▸ **DOCUMENT TEXT**
════════

By Ana Laura Becker Zierhut
The researcher from Genome Valley, PhD Daiane Priscila Simão Silva, is representing Brazil in the production of a report on gene editing, which will be published next year in the Third International Summit on Human Genome Editing at the Royal Society in London.
Gene editing can be used in various sectors such as agribusiness and health, and allows the alteration of characteristics or properties of living organisms, to “fix”, improve or produce new bioproducts. With the researches it has also emerged the possibility to perform embryo editing in human cells, being able to alter the genome of the first cell of an embryo, changing the baby’s characteristics before its complete formation. This change brings several ethical discussions about altering specific characteristics, which may bring more inequality in the future, besides that it may alter more points than planned, bringing unknown risks.
According to the researcher, gene editing has been widely discussed and has mobilized several forums on the subject. One of them is the Royal Society forum that has been held to monitor the issue of governance and to find out what countries have done in terms of legislation, studies, monitoring, and interventions so that the process is done in the best possible way.
To build the survey of best practices and governance actions in the countries, the UN and other institutions involved searched scientists in each country who already discuss gene editing and ethical issues, and in the case of Brazil, Dr. Daiane is the representative.
“The importance of participating is to show how far Brazil has come and to realize what we can do to encourage research and the best strategies within the ethics part,” says Daiane.

════════

▸ **EXTRACTED MATERIAL**

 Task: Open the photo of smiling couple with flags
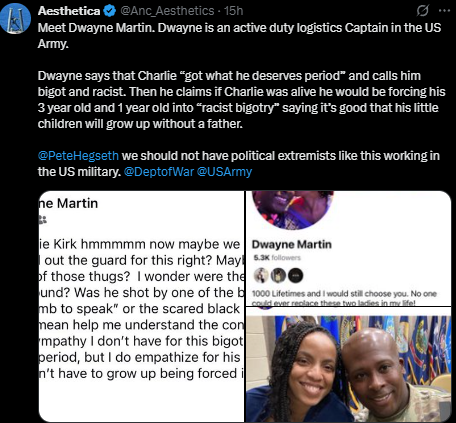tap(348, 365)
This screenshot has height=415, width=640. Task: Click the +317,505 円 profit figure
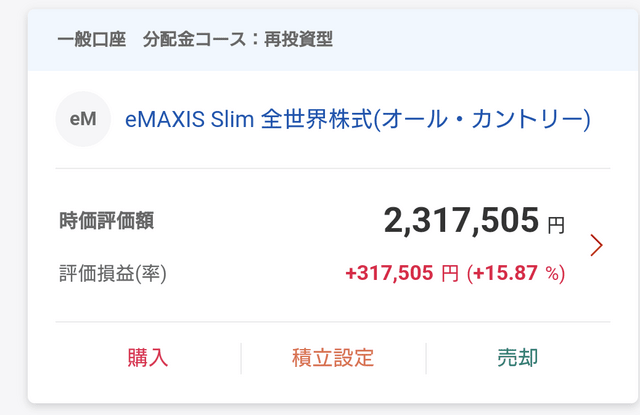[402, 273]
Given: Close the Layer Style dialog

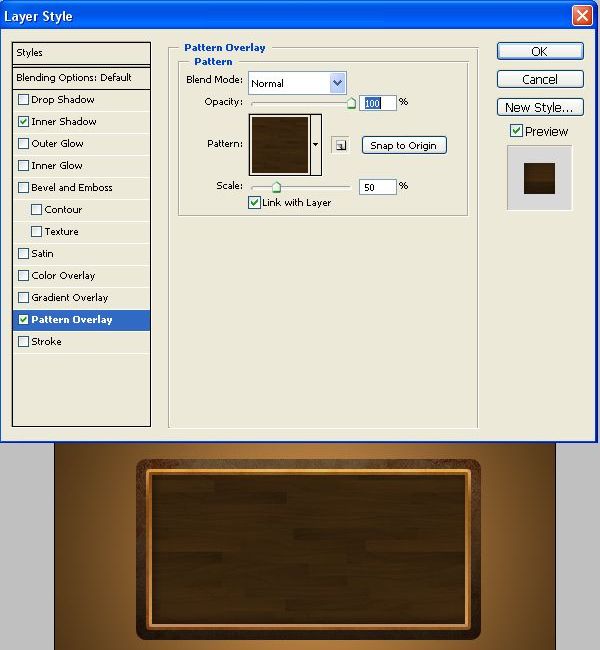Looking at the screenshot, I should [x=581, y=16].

════════

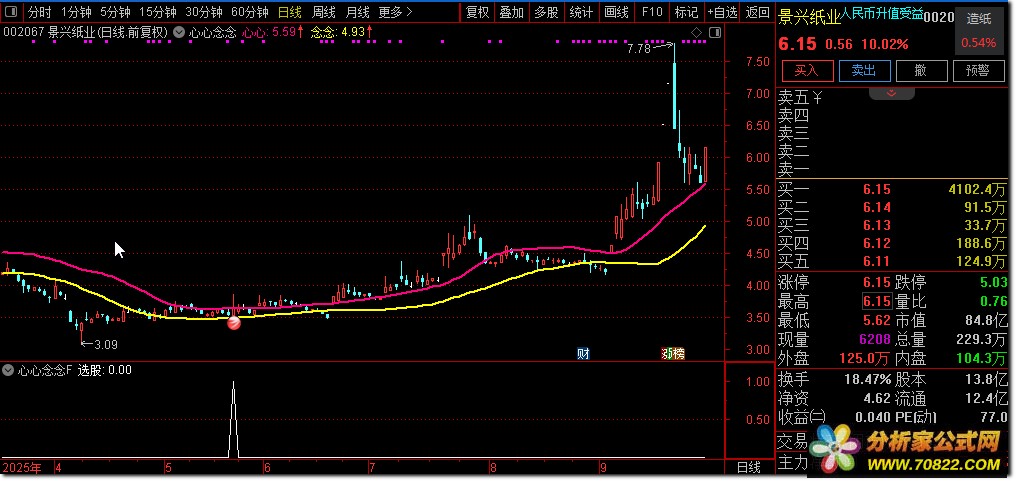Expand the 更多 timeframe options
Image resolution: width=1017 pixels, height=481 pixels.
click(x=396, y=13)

════════

Echo the text about the Brazilian researcher's role in the gene editing report, starting at "According to the" and ending at "is the representative.".

▸ **SOLUTION TO THIS TASK**
According to the researcher, gene editing has been widely discussed and has mobilized several forums on the subject. One of them is the Royal Society forum that has been held to monitor the issue of governance and to find out what countries have done in terms of legislation, studies, monitoring, and interventions so that the process is done in the best possible way.
To build the survey of best practices and governance actions in the countries, the UN and other institutions involved searched scientists in each country who already discuss gene editing and ethical issues, and in the case of Brazil, Dr. Daiane is the representative.